ジェットエンジンの進化がなければ、今日の旅客機の大型化・高速化は実現しませんでした。

ボーイング747には4基のエンジンが装着されています。それぞれのエンジンが約25トン。4基をあわせて、計100トンの燃焼ガスを後方へ噴出します。

ボーイング777の場合、エンジンは2基で、双発機とも呼ばれます。エンジン一つずつが747よりも大きく、推力は40トン以上。それだけパワーもありますから、もし、噴出時に大型バスがうっかり、エンジンの後方にいたら・・・、簡単に吹き飛ばされてしまうでしょう。

「ターボファンジェットエンジン」内部は、圧縮機、燃焼室、タービンとエリアが分かれています。圧縮機とタービンは軸でつながっていて、この軸を中心にして何段にも連なっている扇風機の羽根のようなものが、ファンブレードと呼ばれるものです。

ファンブレードを高速で回転させると、周囲の空気が次々と、エンジン内部に吸い込まれていきます。

ファンブレードの大きさは前方(圧縮機)から後方(燃焼室)に行くにしたがって小さくなっているので、そこに吸い込まれた空気はぎゅっと圧縮されます。圧縮されて高温になった空気は、燃焼室に送られて爆発・燃焼。その燃焼ガスが、ものすごい勢いで後方へ排出されて行くわけです。

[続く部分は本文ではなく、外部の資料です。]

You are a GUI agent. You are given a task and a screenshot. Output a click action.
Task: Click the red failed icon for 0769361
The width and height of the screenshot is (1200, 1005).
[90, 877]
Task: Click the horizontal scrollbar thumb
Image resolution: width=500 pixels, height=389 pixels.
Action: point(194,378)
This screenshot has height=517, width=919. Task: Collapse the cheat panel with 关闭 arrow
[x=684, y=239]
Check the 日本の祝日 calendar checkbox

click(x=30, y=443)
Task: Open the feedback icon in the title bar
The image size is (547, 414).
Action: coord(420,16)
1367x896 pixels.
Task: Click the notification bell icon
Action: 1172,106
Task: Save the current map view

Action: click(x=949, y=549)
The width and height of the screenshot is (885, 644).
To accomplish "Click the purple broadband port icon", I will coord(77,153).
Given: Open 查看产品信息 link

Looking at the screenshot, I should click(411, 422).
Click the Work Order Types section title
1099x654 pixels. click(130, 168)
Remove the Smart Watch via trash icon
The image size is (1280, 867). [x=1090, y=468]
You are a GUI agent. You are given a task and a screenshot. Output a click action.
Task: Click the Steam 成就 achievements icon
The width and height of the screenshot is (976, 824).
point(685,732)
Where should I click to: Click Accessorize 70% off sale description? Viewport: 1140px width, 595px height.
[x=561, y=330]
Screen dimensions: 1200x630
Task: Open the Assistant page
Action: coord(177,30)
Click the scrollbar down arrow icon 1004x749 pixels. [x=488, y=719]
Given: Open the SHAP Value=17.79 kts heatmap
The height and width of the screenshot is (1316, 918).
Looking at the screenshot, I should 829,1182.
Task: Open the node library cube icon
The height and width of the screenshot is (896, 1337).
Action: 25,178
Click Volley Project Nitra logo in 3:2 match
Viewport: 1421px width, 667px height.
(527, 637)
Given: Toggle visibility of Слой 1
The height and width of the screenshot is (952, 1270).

ところで、初期のジェットエンジンとして登場したターボジェットは、取り込んだ空気をすべて燃焼させるので、ものすごい音がしました。

現在広く使われているターボファンジェットでは、吸い込んだ空気のうち、中心部を通る一部だけが燃焼される仕組みになっています。残りはファンで加速させ、エンジンの外側を通る「バイパスエア」として排出されます。

このバイパスエアは高温高速の燃焼ガスを包み込む形になり、騒音を緩和します。そのため、騒音はかなり解消されました。

最近は、より騒音を減らすため「ハッシュキット」という騒音対策装置が開発されました。さまざまな種類がありますが、その一つがノズルを花びらのような形に成形した「シェブロンノズル」です。

このノズルの装着によって、高温高速の燃焼ガスが、パイパスエアや周囲の大気とうまく混合されるようになり、騒音はかなり緩和しました。騒音規制を満たすことが出来ない初期のターボエンジンに、これが装着されることもあります。